Lejos de ser casualidad, el buen momento que viven los principales equipos de la entidad es más bien fruto de la causalidad. Tanto el Granada como el Recreativo están siendo dos planteles fiables en sus respectivas categorías porque son equipos camaleónicos, que huyen de patrones fijos para adaptarse a las circunstancias y sobrevivir en hábitats hostiles. El técnico del primer equipo, Diego Martínez, y el del filial, Pedro Morilla, coinciden en no tomarle demasiado apego a un sistema de juego concreto y sus equipos van mutando durante los partidos, adaptándose al esquema que más le conviene en cada momento. En el equipo 'grande' Diego Martínez acostumbra a saltar al campo con 4-2-3-1 pero ni si quiera este sistema es rígido porque sus mediapuntas intercambian posiciones constantemente y a los rivales les está costando frenar las impredecibles acciones de Vadillo, Puertas y Fede Vico. La pizarra muta durante los noventa minutos y no resulta muy extraño que el equipo rojiblanco pase al 4-4-2 o al 4-3-3 con el que finalizó el ultimo duelo ante el Córdoba, con San Emeterio algo más retrasado que Nico Aguirre y Montoro mientras que Pozo, Puertas y Rodri eran los tres futbolistas de referencia arriba.

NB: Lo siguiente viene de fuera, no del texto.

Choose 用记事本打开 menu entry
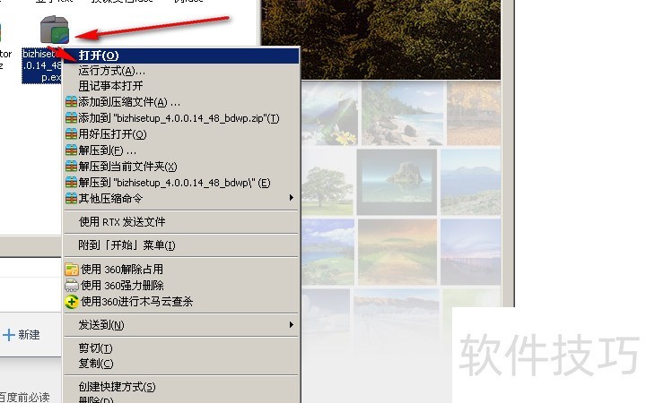646x403 pixels. coord(110,86)
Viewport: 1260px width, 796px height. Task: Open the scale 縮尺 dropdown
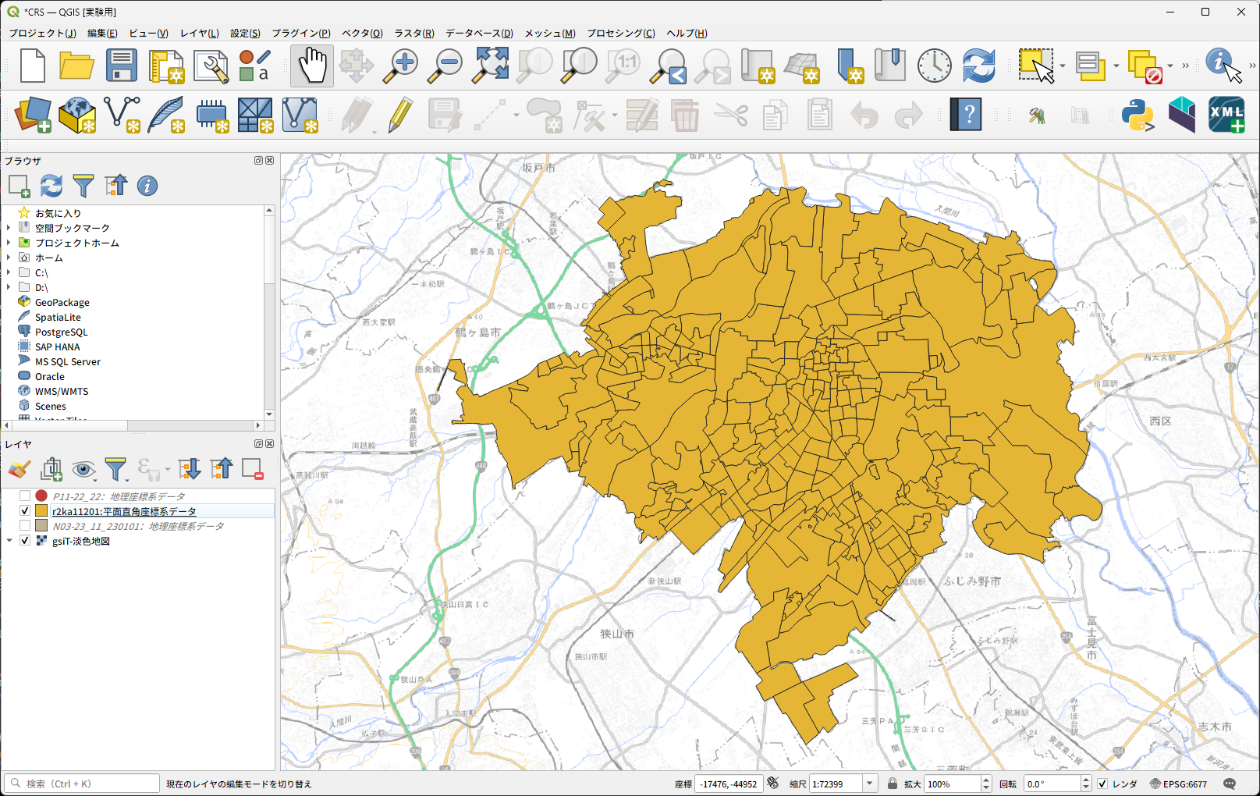[x=870, y=784]
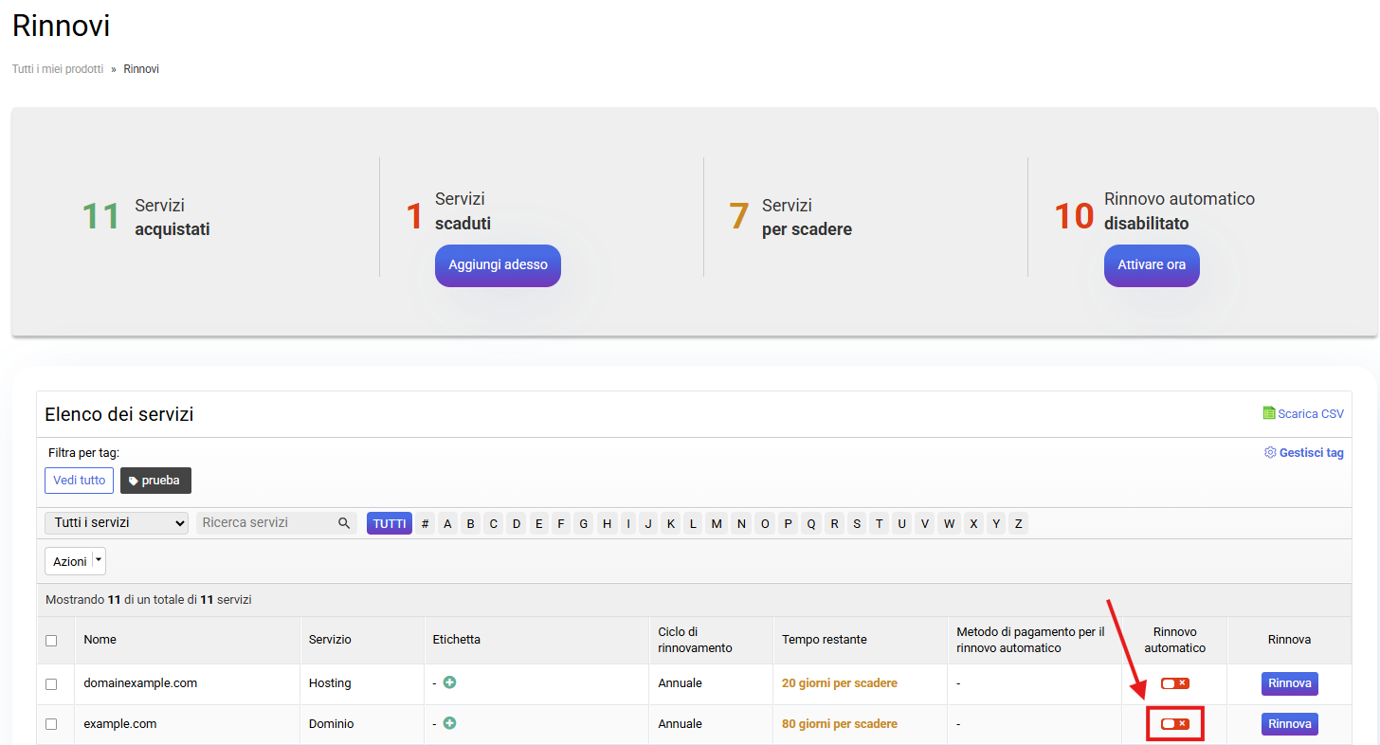Add a tag to domainexample.com via plus icon
The width and height of the screenshot is (1380, 745).
(449, 682)
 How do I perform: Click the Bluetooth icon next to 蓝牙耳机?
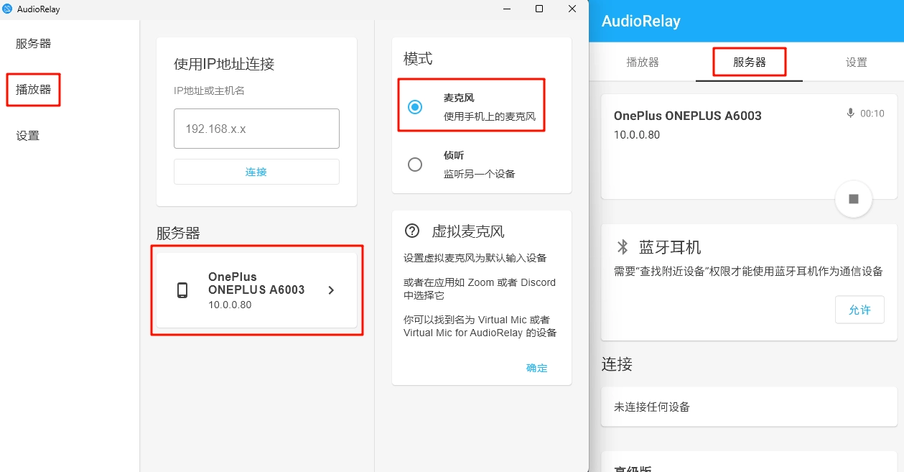coord(623,247)
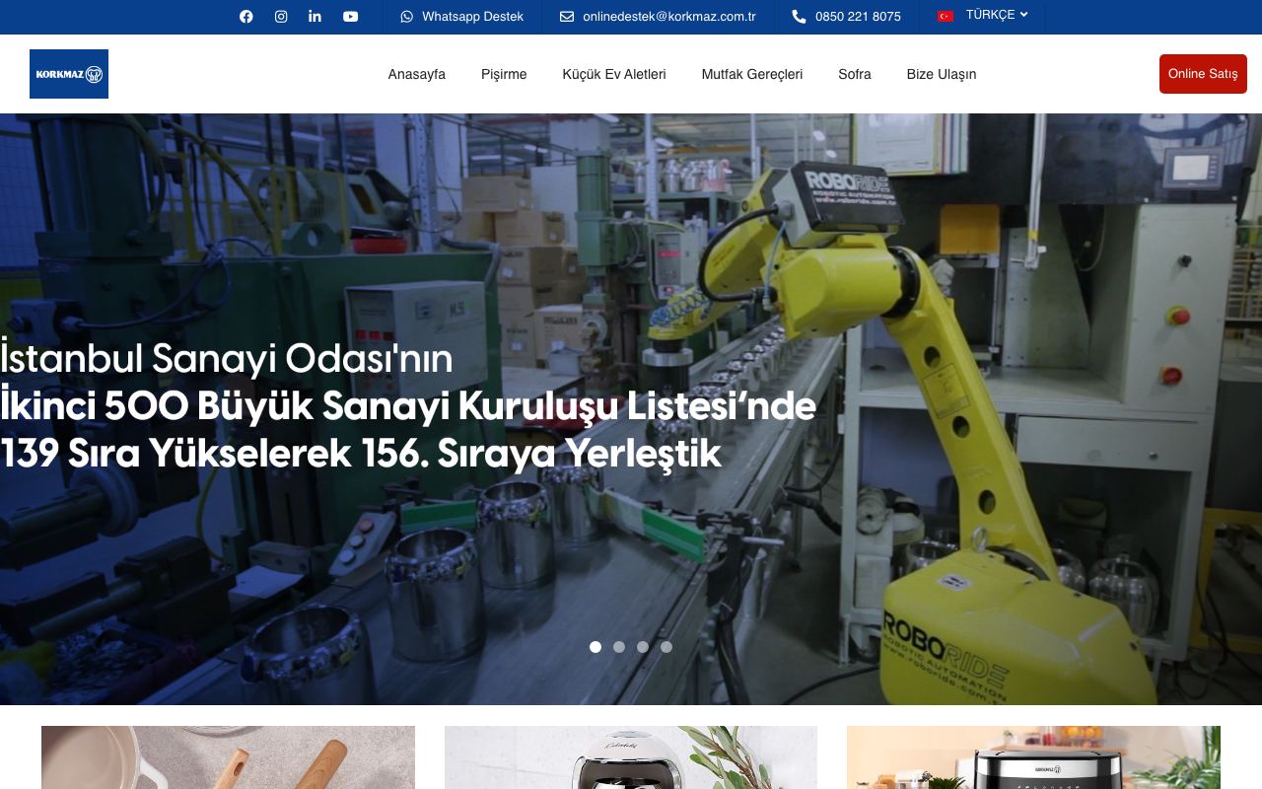
Task: Open the Bize Ulaşın link
Action: [942, 74]
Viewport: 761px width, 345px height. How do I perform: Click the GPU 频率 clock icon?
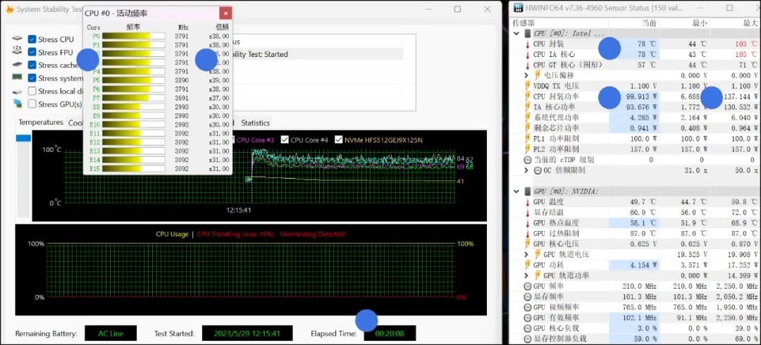click(526, 287)
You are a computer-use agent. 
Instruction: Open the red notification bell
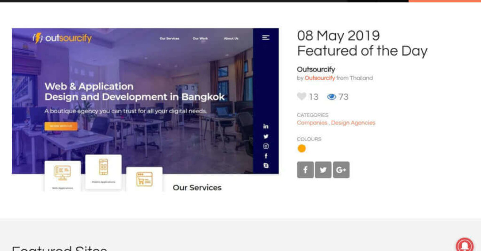pyautogui.click(x=464, y=245)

En el Recreativo Morilla tampoco se casa con ningún sistema y acostumbra a usar un 5-4-1 que se convierte en 3-4-3 o en 4-2-3-1 (el esquema más habitual la pasada campaña) cuando la situación lo requiere. La fiabilidad que aportan en los carriles futbolistas como Antonio Marín o Carlos Neva provoca que el nuevo líder del Grupo IV de Segunda B no se desordene con las subidas al ataque, siendo reubicados también algunos futbolistas como Martin Hongla, que el pasado domingo empezó jugando como central ante el Melilla y en la segunda parte actuó como mediocentro, una posición que no le es desconocida puesto que Oltra también lo utilizó ahí en su etapa como técnico del equipo granadino. Otra de las semejanzas entre el Granada y su filial en este curso 18/19 está siendo la resurrección futbolística de dos activos que la pasada campaña también vistieron de rojiblanco horizontal, pero tuvieron muy poco protagonismo y no demostraron su mejor nivel: Antonio Puertas y Nacho Buil. El primero estuvo a la sombra de futbolistas como Machís o Pedro durante la pasada campaña, en la que se le vio demasiado acelerado cuando tenía la oportunidad de estar sobre el terreno de juego. El futbolista de Benahadux reconoció esta temporada que lo que necesitaba era «confianza» para sacar su mejor fútbol. Por ahora lleva 5 goles y una asistencia, la repartida el pasado sábado en el Granada-Córdoba, un partido en el que también estrelló un balón en el palo. Con pocas luces y bastantes sombras finalizó también la temporada 17/18 de Nacho Buil en el Granada B. La progresión experimentada por compañeros como José González, Juancho o Víctor Morillo jugó en su contra la temporada pasada, en la que anotó un gol en 14 partidos. Esta campaña Morilla ha confiado en él como mediapunta del equipo y Buil no ha desaprovechado la ocasión para marcar terreno. Su aumento de confianza es incuestionable porque se ve capaz de hacer lo que nadie más: marcó su primer gol de este año de chilena ante el Almería B y ya lleva cuatro en los tres últimos duelos del filial granadinista, saldados todos con victoria.

Las bandas, a examen

Para dos jugadores de banda de Granada y Recreativo esta campaña se presentaba como una revalida para demostrar si pueden volver a la elite o su carrera queda estancada en estratos inferiores. De momento, las sensaciones son muy buenas tanto con Vadillo –al que las lesiones no respetaron la pasada temporada y que ya ha marcado dos goles en ésta- y con Jean Carlos, mucho más participativo en el filial que el curso anterior.

Lesiones y sanciones

En lo que respecta a las diferencias entre ambos equipos cabe resaltar que las lesiones están respetando más al 'A' que al 'B' (tres futbolistas no jugaron ante el Melilla por este motivo) mientras que el filial es más irregular en el aspecto disciplinario pues ya ha sufrido tres expulsiones en lo que va de año y el primer equipo solo una.